August 24, 2007 4:14 PM EDT

Of all of the emerging Internet media that are discussed in the tech press, social virtual worlds have made one of the more notable splashes in the past year. Second Life has been alternately celebrated and slammed. There was a big hoo-haa over Sony Home when it was first announced, as well.

Second Life and Home aren't the only players in town, however. At the State of Play V conference this month, several other social virtual worlds were on display. They provided an interesting contrast to Second Life, in terms of the interfaces, environments, and growth plans. I am going to describe one of them here: Makena Technologies' There.com.

There.com has an interesting history and experienced development team -- these are the same folks who have worked with the U.S. Army on military simulators and Virtual Laguna Beach for MTV. Nevertheless, There.com has had a constant struggle to get more recognition, and has lived in the shadow of Second Life. At State of Play, this was demonstrated during the opening night's entertainment, which featured a documentary ostensibly about virtual worlds, yet was almost entirely about one virtual world -- Second Life.

At first glance, There.com and Second Life seem similar. They share the basic concept of people designing and operating their own avatar in a shared, persistent 3D space. Movement and social interaction follow the same model (i.e., walking, flying, chatting, making friends, etc.), and the software clients work on standard PC systems.

But the differences soon become apparent. The UI is the most obvious. Forget Second Life's poorly designed tabs, palettes, and drop-down menus. The default There.com interface has a row of a dozen or so buttons at the bottom of the screen which bring up more options, thereby leaving the playing field easy to see. Additionally, while Second Life search is an utter disaster, There.com sends users out to a browser window to search for items or places, and then links them back into in-world locations. It's a kludge, but it seems to work.

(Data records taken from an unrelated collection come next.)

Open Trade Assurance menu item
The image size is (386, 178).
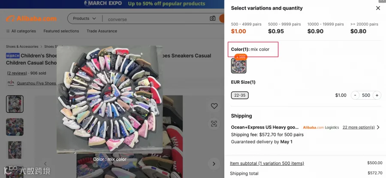[x=102, y=31]
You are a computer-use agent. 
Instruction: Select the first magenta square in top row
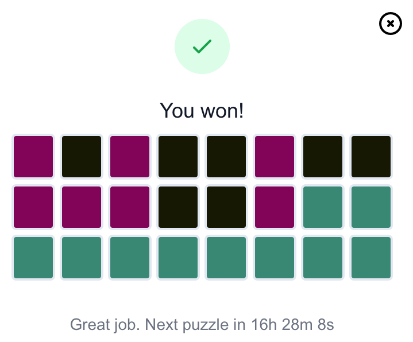[x=33, y=157]
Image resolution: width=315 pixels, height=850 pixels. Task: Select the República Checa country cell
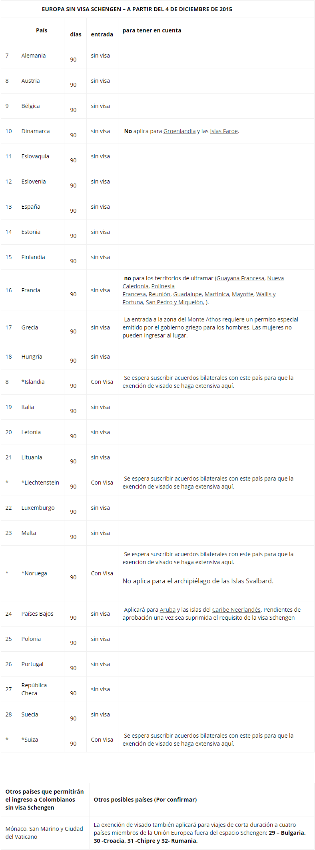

The other big difference is the apparent widespread use of voice over IP, which is an added feature for $10/month premium accounts. A There.com employee took me to some sort of beginner's area, and almost everone else in it -- about 10 avatars -- were using voice. This was surprising to me, but she explained many experienced users with voice capabilities hang out in these areas to help newcomers, and voice is also seen as a status symbol for some users. Whatever -- it was certainly interesting to see, but clearly adds some additional ramifications for users, in terms of figuring out when to speak in large groups, communicating in mixed groups of texters and voice-enabled users, and hiding one's anonymity -- if that's your thing.

Digging deeper into the world, it seems pretty clear that There.com aims at a younger demographic. The demos emphazed the fun things you can do -- romance, racing around on flying cars, and romping with a cleverly programmed pet dog. Users can even get a paintball gun, which can be used to play spontaneous games of paintball tag with online friends (or play manhunt with innocent strangers, as the case may be). The corporate presence that I was shown consisted entirely of youth-oriented brands -- major-label rappers holding live, in-world fan events, and a giant Scion sim. This is a far cry from the still-active multinational marketing activities in Second Life, which include everything from IBM to Playboy.

But that may not be a bad thing. Second Life has suffered mightily in the business and mainstream press after the marketing hype surrounding several corporate experiments failed to generate much genuine interest. A targeted approach to the youth market may work better for certain brands in There.com.